Six months of lonely work. Work he couldn't get back. While his life fell apart around him. Not just the LA Times job. His friends. His mother. They'd all said he was crazy. That he was going to get himself hurt. That nothing would ever come of it.
And now the people who had helped him, who had been kind to him and talked to him, would get intimidating visits from the likes of Lonnie and Billy and Parker. It was too much.
Remy leapt from the couch. He did it without thinking, so even hawk-eyed Cristina didn't see it coming. And he moved like a striking snake. Billy let him have the bag out of sheer surprise when he ran up and snatched it. Everybody was still big-eyed with shock as Remy took off out the door. He heard a commotion rise in his wake as he crashed into the wall of the hallway outside and scrambled for the door to the stairs.

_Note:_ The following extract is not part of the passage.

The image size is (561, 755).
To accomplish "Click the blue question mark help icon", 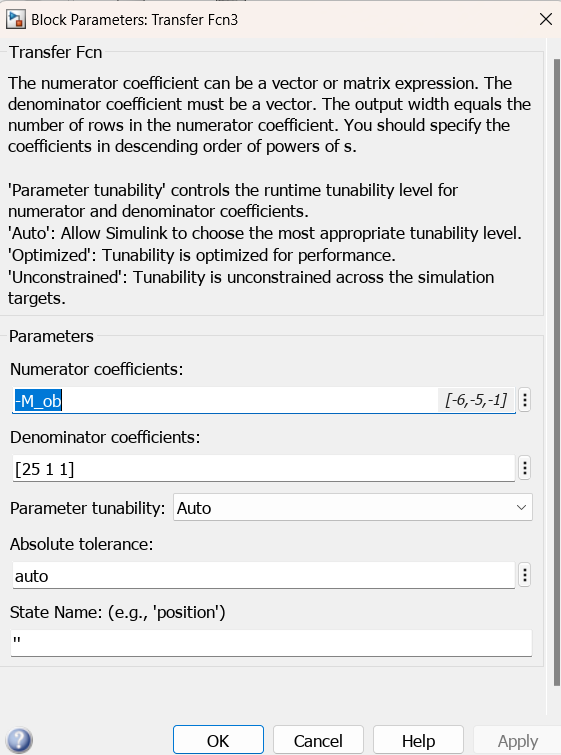I will pos(19,740).
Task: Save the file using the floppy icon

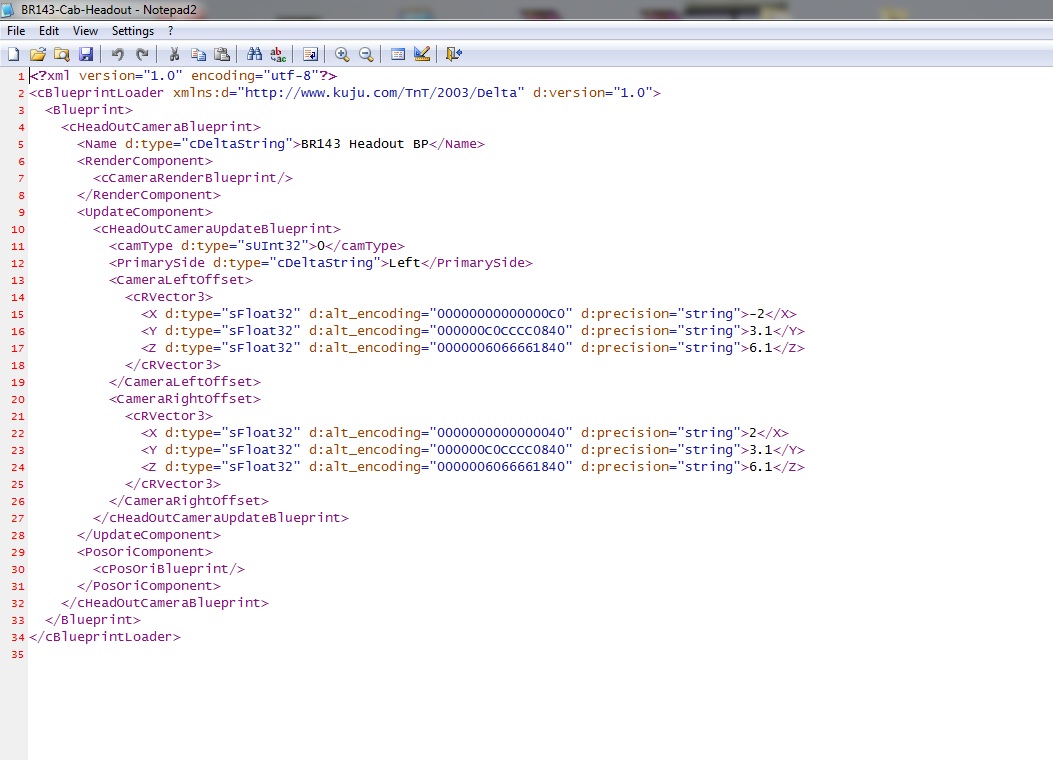Action: (86, 54)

Bootsteps behind him. Thunder on the wood floors. He knew the door by memory. He'd lived here a long time. He slammed into it, punching himself in the gut on the crossbar. The mechanism chunked and the door flew open, cracking like lightning against the cinderblock wall. No more hazy light. Bright white fluorescence as Remy bounded down the stairs, three and four at a time, some crazy hypochondriac voice wailing at him that he wasn't doing his spine any favors.
The door cracked hard again, a floor and a half above him, and Remy glanced up to see two hulking shadows circling along the balulstrade.
"Get him!" came Lonnie's distant cry, muddled by echoes. He tried to leap the railing, but he could just picture his spine crunching as he came down too hard—and then he wouldn't be running anywhere, perhaps ever again. And so he simply ran with everything that was in him down the steps. Hoping he wouldn't lose his footing.
Not to give away the ending, but that little moment of hesitation was what took him down. Well, to be precise, it was Cristina Mendez who took him down. She sprinted past the boys, already red-faced and huffing, to leap over the railing. She went a flight at at time, coming down like a cat on Remy's back, just as he was reaching the third-floor landing.
She rode him down like a gasping surfboard, till he was flat on his stomach and she was crouched on his back. He cried out as he felt his right arm twist up behind him. Knee in his back.
"Let go of the bag," she said, flat. Remy released his grip, and Cristina quit twisting his arm. He let out a breath.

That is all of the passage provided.